## DOCUMENT PASSAGE:
%%

The Liaison Committee is aware that Center for Drug Evaluation and Research (CDER) reviews and approves medications and associated labeling/package inserts and that there is no direct mechanism in place for CBER to be alerted when a newly approved medication contains a warning against blood donation. Recognizing that decisions on whether blood donation should be avoided while taking a medication are complex, the Committee asked for an update on discussions with CDER and whether OBRR will be involved with CDER in the reviews.

FDA participants stated that notification to industry in a timely manner is the focus of the discussions with CDER. Several challenges were noted: establishing a line of communication with the appropriate office at CDER; understanding the rationale behind the actual warning; and determining the appropriate mechanism for communicating with industry. Currently CBER is concentrating its efforts with the Office of New Drugs at CDER. Communications have been elevated to the director level within the centers.

Plasma made following a 24 hour hold

The BPAC meeting originally scheduled for February 29 to discuss "new plasma products manufactured following storage at room temperature for up to 24 hours, namely, plasma for transfusion prepared from whole blood held at room temperature for up to 24 hours prior to separation and freezing, or from apheresis plasma held at room temperature for up to 24 hours before freezing" was cancelled in lieu of discussion at a public workshop. The Committee placed this topic on the agenda in hopes of discussing with FDA the objectives for the workshop and potential addition of cellular components (red cells and platelets) be included on the workshop agenda. However, one week prior to the Liaison meeting, FDA again called for a meeting of the BPAC to discuss the topic.

Agency participants noted that they have data that could be used to characterize PF24RT24 – plasma collected by apheresis and maintained at room temperature for up to 24 hours before being placed in the freezer. These data can be compared to data from fresh frozen plasma studies. FDA noted that the need for a workshop would be reassessed after the BPAC meeting and also that they have no data from any manufacturers on red cells or platelets prepared after being held at room temperature. Liaison Committee participants stressed that the appropriate focus for the BPAC discussion should be "What level of decrement is clinically relevant?" rather than strict comparison of the coagulation factor level for each protein that can be compared. It was noted that the Indications for use for PF24 in Circular of Information states, "see FFP," and the Contraindications are the same with a limited difference being, "In addition, this product is not indicated for treatment of deficiencies of labile coagulation factors including Factors VIII and V."

Labeling of units with historical RBC antigen testing results

Blood centers perform RBC antigen testing, both serological and genetic and it is the practice of many blood centers to provide this information to their customers either on the shipping document or a tie-tag attached to the unit. However, the Committee understands that the practice of using tie-tags has been questioned and that FDA interprets 21 CFR 606.121(j) to disallow the use of tie-tags for this purpose.

"(j) A tie-tag attached to the container may be used for providing the information required by paragraph (e) (1)(iii), (2)(ii), and (4),(h), or (i)(1), (2), and (3) of this section."

However, the language in section (j) appears to state that some information — required by other CFR sections — can be made available by way of a tie-tag instead of being on the blood bag label, rather than a direction that it must appear on a tie-tag. This same information could apparently be placed on the blood bag label if a blood center chose that option. Liaison Committee participants noted that the language does not appear to preclude the use of tie-tags for other information that is not required by the CFR to be on the blood bag label.

%%

## MATERIAL PROVIDED:
%%

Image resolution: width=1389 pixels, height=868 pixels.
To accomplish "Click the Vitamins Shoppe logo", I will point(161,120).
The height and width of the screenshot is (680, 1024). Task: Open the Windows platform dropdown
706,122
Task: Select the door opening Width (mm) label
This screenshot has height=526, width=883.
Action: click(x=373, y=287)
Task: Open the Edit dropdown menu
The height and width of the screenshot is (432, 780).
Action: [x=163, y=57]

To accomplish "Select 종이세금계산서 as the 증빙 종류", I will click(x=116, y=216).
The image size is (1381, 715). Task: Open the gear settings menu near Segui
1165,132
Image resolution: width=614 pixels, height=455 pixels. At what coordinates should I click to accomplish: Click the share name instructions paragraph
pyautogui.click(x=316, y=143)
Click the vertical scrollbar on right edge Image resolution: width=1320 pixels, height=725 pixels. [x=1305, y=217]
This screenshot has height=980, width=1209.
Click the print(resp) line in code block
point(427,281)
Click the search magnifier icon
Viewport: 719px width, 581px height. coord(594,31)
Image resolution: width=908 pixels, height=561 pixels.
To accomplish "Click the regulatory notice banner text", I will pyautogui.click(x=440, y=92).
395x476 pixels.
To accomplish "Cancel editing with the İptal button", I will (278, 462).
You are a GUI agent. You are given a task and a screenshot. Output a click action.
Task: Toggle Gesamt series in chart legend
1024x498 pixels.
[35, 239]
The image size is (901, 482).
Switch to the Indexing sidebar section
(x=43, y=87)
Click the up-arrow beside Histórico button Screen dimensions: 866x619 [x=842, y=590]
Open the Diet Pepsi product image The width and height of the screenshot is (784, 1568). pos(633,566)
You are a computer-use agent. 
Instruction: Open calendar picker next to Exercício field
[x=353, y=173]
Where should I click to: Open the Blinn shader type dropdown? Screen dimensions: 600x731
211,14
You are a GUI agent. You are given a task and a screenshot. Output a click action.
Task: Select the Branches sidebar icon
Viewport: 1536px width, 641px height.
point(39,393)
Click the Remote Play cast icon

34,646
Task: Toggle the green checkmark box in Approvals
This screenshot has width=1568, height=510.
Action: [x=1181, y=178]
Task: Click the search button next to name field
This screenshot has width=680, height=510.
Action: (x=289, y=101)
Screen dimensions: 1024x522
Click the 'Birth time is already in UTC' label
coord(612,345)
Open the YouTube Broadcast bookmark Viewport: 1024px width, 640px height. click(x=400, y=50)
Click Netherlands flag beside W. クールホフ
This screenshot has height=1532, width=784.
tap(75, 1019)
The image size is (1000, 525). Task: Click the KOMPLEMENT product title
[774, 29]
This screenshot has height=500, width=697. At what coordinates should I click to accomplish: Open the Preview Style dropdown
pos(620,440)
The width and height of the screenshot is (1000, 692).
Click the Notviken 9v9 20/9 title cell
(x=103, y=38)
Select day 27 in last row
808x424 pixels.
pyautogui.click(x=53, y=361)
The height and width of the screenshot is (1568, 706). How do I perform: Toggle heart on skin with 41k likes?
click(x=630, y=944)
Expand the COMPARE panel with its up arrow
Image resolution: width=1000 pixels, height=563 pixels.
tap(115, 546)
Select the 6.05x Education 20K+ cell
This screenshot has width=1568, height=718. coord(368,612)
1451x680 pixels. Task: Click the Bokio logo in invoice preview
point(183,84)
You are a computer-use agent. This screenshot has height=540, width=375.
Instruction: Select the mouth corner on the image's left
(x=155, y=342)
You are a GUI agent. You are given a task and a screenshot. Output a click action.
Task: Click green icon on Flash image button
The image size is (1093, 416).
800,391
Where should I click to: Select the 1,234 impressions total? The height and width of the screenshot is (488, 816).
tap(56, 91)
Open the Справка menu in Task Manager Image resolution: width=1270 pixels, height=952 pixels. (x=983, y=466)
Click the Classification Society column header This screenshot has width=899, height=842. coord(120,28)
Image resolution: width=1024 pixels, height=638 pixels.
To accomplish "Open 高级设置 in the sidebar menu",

%%

## PROBLEM STATEMENT:
Quote the part of the Liaison Committee notes that opens with the words containing "However, the language" and closes with "blood bag label.". The records were drawn from a source separate from the text.

## REPLY:
However, the language in section (j) appears to state that some information — required by other CFR sections — can be made available by way of a tie-tag instead of being on the blood bag label, rather than a direction that it must appear on a tie-tag. This same information could apparently be placed on the blood bag label if a blood center chose that option. Liaison Committee participants noted that the language does not appear to preclude the use of tie-tags for other information that is not required by the CFR to be on the blood bag label.